* **ASSIGNMENT**
Given the records below, pull every line with the word "node" into the answer.

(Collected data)
----
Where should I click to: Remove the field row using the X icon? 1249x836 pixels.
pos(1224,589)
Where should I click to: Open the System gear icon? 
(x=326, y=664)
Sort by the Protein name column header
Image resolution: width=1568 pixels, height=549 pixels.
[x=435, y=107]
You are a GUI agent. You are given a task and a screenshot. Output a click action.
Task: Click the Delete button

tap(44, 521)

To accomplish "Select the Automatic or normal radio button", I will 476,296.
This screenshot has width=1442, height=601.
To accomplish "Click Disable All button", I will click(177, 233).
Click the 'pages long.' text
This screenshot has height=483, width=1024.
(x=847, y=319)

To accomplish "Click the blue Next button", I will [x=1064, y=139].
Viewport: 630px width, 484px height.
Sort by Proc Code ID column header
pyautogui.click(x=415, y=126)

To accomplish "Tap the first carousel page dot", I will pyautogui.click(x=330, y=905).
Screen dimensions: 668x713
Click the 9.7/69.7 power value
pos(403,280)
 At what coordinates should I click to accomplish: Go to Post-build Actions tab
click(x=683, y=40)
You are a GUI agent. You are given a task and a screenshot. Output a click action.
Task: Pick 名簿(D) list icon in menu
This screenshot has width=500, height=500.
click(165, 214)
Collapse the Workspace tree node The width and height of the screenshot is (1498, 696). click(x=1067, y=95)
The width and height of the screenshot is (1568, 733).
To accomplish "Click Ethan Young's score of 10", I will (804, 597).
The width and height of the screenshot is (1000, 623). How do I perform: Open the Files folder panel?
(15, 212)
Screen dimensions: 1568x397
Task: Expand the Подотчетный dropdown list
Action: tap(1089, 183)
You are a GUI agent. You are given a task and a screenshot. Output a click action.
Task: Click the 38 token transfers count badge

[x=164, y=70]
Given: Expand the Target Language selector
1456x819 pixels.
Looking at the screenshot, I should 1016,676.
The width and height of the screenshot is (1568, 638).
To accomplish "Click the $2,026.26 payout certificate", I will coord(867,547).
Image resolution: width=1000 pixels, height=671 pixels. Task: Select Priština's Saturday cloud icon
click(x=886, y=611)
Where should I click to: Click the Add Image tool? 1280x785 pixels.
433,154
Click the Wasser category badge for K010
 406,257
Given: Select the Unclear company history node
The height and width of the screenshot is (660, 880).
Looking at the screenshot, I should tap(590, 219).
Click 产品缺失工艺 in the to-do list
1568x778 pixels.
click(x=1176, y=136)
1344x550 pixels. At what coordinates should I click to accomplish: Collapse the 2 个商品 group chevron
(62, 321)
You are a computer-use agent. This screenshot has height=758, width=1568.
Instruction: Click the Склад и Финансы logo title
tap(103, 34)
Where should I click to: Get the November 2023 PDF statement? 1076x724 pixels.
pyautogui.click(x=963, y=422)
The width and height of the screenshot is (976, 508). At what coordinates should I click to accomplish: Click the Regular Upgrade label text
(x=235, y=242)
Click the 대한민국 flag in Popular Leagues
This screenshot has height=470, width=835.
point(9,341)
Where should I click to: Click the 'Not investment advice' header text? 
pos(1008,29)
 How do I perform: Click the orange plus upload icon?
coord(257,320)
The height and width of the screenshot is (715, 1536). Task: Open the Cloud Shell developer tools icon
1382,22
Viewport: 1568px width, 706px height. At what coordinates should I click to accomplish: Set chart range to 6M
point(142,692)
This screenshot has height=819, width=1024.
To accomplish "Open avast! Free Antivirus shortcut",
----
* **RESULT**
Collapse the Workspace tree node The width and height of the screenshot is (1498, 696). click(x=1067, y=95)
Given: Select the Unclear company history node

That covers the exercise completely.